Ne s'attaquant plus à l'histoire ahistorique du capitalisme moderne, rêvant d'une renaissance du sujet bourgeois de l'histoire, la théorie, avide de se ranger du côté des sentiments humanitaires, s'avère hostile à l'humanité. Elle a en effet abandonné cette solidarité avec les hommes, avec tous les hommes, dont le marxisme fait preuve en pratiquant une analyse « réductionniste » de la société de classes, en reconstruisant théoriquement l'hétéronomie matérielle en tant que violence faite sans arrêt au genre humain. Après les avoir doté d'une autonomie fantasmagorique, elle les soumet à un verdict arrogant qui voit en eux des malfaiteurs fascistes, racistes, nationalistes ou antisémites (selon le besoin), tandis que le capital, la puissance historique véritable, est réduit à un moindre mal. On ne s'étonnera donc pas que, ayant fait des malfaiteurs concrets et de leurs méfaits non moins concrets l'objet priviligié de sa critique, le théoricien vienne réclamer la punition bien « juste » et méritée, voire la « juste » liquidation de ces individus monstrueux, révélant par là non seulement son cynisme sans borne, mais aussi sa complicité avec la société qui fait valoir une telle « justice ». En affirmant que le forfait concret d'un homme est « pire » que les conditions sociales abstraites dont il découle, en fustigeant « les Allemands », « les Arabes », « les ennemis du genre humain », « la canaille » et autres malfaiteurs considérés indépendamment de l'objectivité économique, l'historien ne fait qu'acquitter et le bourgeois d'aujourd'hui qui se trouve du côté de ces conditions sociales, et la société qui porte son nom.

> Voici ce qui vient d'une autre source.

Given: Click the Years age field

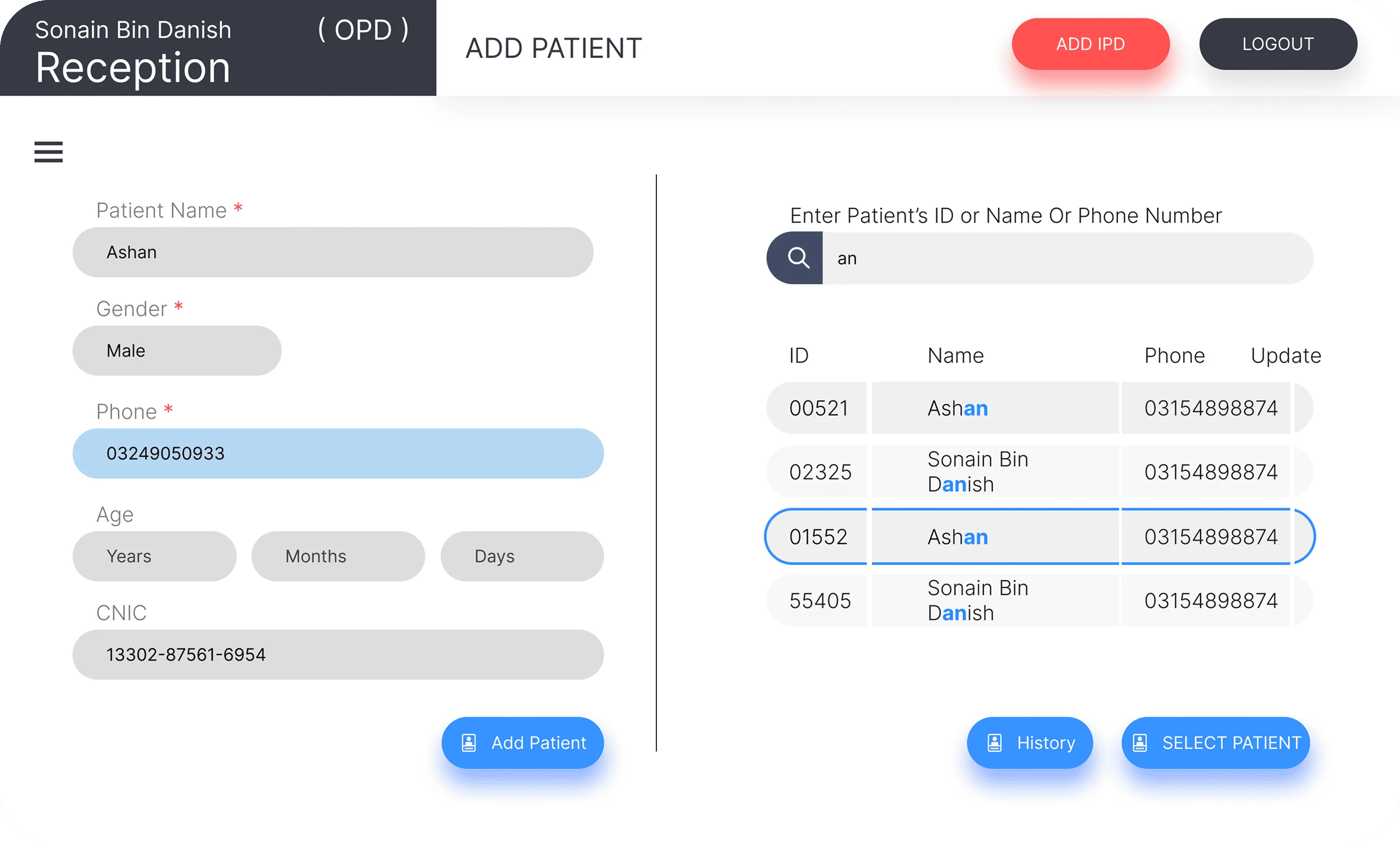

L'histoire comme acquittement de la bourgeoisie : voilà le type d'historiographie que les intellectuels allemands, grâce à leur désaveu de la critique marxiste du capitalisme, ont inventé au cours de cette guerre dans le Golfe et vont certainement reprendre et développer lors des événements à venir. Car depuis que le bourgeois du monde occidental, délivré du conflit avec son adversaire prolétarien et stupéfait devant un capitalisme mondial sans concurrent, a recommencé à s'aimer, il s'obstine dans son effort théorique (même quand il affirme le contraire, après coup) à méconnaître les conditions « civiles » — dont il est responsable — des actes « barbares » — dont il a horreur.

 

Notes

* – La version allemande de ce texte est parue dans le recueil Frauen 2 — Polemik und Politik (Freiburg, éd. ça ira, 1991), publié sous la direction d'Ilse Bindseil et Monika Noll.